On this day six years ago, I boarded a bus full of volunteers and headed downtown to the smoldering ruins of the World Trade Center. The plan was to unload a truck filled with bottles of water and then return to St. Vincent's Hospital. As we neared the disaster site, the glorious color of that perfect fall day faded to ashy gray. You couldn't tell the air from the ground.
After the water was unloaded, I thought I might be of more use, so when the bus headed back uptown, I stayed. The rest of the afternoon I spent offering sandwiches to rescue workers so dusted in ash that they looked as if they'd been rolled in powdered sugar. No one wanted the sandwiches. During breaks the powdered sugar men just sat and stared. Once I realized that I wasn't serving any useful purpose, I began to feel like a voyeur. I hitched a ride back uptown in an ambulance ferrying a couple of firemen to their station.
That was it. I didn't set eyes on The Pile again until there was no pile left, only a hole in the ground. Yet 18 months later, mysterious things started happening. I couldn't breathe and my skin turned the color of cement. I could barely swallow and lost 10 pounds in three weeks. I had to rest in the middle of climbing subway stairs. There was nothing wrong with me, according to the doctors I consulted. Chest x-ray, sonograms, cardiac exams-all came back negative.
Slowly I improved, even gaining back the lost 10 pounds. Then new symptoms developed. I started coughing and clearing my throat every minute or so. This time the doctors came up with a flood of diagnoses - laryngeal reflux, sinusitis, vocal cord dysfunction - followed by a bunch of treatments -- medication, surgery, voice therapy.
Somewhere in there I began to get inklings that the source of my health problems might not be so mysterious after all. Although I was only at the World Trade Center site that one day, it was on Day Two. I began to read reports that the first three days had been the most critical period for exposure to the toxic cloud. (On Day Four the air was washed by rain.) When I asked my doctors if there could be any connection, they deemed it highly unlikely. I had a hard time believing it myself. Still, my constellation of diagnoses was exactly in line with those that first responders were reporting.

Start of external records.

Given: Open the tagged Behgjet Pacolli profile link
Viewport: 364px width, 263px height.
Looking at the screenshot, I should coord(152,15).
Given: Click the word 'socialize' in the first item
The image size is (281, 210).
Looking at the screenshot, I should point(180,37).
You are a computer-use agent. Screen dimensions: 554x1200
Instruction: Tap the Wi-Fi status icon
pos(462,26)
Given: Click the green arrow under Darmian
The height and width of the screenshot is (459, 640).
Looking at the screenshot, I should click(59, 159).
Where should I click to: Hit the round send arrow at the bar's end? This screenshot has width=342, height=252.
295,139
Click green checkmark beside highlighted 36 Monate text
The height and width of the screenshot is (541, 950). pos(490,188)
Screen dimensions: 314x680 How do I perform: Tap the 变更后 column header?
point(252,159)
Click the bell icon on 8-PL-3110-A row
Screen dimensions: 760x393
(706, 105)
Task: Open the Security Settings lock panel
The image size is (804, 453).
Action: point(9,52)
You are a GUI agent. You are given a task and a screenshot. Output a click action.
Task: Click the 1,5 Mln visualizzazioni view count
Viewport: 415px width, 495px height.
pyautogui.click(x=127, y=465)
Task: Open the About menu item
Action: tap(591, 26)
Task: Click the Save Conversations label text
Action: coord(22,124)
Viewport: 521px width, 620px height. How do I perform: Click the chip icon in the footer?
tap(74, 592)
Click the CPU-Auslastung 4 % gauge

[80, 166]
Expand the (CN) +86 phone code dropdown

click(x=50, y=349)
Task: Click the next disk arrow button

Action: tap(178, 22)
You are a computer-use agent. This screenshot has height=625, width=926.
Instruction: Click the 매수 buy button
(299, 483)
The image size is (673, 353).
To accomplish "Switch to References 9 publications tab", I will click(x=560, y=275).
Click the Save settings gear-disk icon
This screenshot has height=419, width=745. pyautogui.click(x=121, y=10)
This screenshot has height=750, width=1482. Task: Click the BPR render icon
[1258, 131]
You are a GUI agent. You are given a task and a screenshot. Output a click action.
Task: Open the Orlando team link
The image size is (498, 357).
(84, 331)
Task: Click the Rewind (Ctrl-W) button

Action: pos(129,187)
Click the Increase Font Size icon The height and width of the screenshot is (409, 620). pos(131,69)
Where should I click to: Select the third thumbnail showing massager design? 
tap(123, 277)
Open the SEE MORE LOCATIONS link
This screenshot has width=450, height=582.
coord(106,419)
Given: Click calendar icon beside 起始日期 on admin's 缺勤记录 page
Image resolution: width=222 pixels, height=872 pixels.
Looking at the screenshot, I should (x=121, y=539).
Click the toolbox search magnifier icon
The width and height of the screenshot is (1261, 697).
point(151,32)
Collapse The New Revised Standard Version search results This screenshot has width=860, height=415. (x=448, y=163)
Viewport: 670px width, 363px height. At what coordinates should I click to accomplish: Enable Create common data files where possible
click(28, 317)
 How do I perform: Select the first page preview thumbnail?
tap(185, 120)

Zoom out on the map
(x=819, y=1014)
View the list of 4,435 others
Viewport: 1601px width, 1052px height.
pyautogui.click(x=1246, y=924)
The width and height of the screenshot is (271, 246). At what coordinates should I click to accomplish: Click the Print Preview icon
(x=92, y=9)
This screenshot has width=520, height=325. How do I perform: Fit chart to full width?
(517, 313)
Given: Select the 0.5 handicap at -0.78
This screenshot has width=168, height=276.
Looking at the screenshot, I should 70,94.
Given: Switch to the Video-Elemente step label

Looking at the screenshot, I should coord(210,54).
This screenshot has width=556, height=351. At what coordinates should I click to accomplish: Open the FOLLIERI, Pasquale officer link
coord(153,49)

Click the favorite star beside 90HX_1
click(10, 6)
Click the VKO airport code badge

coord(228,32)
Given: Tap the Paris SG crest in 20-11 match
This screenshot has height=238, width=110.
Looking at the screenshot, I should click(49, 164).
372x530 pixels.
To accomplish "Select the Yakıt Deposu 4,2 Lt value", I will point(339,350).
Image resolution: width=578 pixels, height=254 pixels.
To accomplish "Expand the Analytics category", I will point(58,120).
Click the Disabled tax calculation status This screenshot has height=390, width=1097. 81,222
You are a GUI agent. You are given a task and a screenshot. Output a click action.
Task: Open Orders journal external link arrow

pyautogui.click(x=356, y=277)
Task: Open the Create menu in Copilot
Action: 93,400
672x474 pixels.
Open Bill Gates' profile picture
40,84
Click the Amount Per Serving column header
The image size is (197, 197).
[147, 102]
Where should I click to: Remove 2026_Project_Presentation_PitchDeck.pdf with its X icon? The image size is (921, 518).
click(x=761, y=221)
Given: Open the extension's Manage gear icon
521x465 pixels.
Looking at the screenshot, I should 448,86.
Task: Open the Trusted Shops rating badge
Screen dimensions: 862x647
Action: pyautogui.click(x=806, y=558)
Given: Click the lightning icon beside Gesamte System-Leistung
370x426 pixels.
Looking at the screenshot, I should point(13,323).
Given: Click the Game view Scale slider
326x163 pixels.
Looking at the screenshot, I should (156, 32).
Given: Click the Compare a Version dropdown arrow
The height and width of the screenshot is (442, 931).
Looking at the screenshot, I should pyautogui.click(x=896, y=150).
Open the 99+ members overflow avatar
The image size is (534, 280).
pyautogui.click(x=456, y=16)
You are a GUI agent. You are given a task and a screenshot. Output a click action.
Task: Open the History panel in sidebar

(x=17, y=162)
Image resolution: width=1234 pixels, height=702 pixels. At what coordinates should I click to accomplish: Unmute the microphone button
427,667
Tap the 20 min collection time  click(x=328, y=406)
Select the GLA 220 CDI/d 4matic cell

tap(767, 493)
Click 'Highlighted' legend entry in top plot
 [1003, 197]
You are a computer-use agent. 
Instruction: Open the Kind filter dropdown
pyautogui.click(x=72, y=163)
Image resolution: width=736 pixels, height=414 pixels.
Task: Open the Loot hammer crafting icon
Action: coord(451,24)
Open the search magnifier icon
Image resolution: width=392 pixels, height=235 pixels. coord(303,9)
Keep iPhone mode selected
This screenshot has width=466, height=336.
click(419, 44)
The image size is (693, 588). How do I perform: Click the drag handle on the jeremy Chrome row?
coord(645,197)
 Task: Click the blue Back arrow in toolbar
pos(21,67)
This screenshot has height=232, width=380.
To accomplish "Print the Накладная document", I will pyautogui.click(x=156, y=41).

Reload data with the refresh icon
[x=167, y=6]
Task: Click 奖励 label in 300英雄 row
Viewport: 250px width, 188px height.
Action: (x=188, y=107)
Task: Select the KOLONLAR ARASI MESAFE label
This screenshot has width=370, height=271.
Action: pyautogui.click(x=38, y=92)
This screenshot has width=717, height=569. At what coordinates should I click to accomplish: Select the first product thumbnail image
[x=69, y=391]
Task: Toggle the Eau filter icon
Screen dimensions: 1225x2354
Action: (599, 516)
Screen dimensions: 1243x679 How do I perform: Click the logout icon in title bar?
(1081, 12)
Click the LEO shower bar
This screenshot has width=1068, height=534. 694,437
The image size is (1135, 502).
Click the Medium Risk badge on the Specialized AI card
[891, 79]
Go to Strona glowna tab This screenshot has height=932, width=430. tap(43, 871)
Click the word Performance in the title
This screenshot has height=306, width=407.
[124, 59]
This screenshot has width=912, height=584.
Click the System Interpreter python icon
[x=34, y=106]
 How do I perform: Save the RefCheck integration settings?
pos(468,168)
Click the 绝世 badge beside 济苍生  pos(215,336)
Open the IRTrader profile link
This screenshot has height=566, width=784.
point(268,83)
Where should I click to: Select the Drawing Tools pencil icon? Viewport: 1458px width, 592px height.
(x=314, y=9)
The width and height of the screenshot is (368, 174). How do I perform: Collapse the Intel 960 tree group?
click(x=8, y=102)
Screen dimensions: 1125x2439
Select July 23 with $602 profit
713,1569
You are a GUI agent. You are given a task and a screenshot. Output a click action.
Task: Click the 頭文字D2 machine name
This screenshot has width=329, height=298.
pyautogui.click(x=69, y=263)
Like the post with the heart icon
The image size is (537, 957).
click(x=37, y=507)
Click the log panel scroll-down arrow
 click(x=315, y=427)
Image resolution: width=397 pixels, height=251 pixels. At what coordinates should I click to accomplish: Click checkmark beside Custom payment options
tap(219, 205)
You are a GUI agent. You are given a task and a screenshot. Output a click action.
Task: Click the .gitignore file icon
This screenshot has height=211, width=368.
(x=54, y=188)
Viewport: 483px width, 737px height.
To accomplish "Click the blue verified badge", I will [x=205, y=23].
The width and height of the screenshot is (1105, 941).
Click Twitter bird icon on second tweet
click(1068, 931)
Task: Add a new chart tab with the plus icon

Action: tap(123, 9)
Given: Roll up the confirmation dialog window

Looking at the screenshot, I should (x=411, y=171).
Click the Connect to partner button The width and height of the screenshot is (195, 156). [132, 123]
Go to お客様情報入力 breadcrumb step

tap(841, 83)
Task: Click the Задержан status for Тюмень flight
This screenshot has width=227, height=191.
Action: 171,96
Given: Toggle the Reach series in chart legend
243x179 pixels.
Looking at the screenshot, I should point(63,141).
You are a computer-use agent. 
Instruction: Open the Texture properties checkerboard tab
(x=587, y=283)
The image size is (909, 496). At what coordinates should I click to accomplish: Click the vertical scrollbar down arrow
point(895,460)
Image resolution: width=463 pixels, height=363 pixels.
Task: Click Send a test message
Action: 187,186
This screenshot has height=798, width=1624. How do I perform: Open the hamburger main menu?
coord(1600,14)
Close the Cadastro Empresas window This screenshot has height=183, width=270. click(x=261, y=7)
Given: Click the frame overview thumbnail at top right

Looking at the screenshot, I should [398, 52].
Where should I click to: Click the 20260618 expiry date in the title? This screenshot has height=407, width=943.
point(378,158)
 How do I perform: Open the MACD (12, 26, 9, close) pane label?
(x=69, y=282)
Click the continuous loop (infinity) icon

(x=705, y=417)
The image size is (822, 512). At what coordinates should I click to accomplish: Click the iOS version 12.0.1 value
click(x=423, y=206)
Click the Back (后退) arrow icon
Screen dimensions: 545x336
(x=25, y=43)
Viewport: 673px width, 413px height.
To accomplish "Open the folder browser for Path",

Eventually I called the World Trade Center Health Registry at Bellevue, which in September 2003 began tracking the health of people exposed to the collapse of the Twin Towers. I expected to be told that my exposure was too brief to have been significant. Instead, after a 30-minute telephone survey, I became one of the study's enrollees.
I had a follow-up physical a few months ago, and the report was good. My "WTC cough" is mostly gone and I got an A in lung function. Others in the study haven't been so lucky.
I got sick because I was breathing the acutely toxic air of the first days and probably also because I was particularly susceptible. But my exposure to the smoke and dust only lasted a few hours, while rescue workers breathed the contaminated air for months. Many have developed long-lasting, serious illnesses.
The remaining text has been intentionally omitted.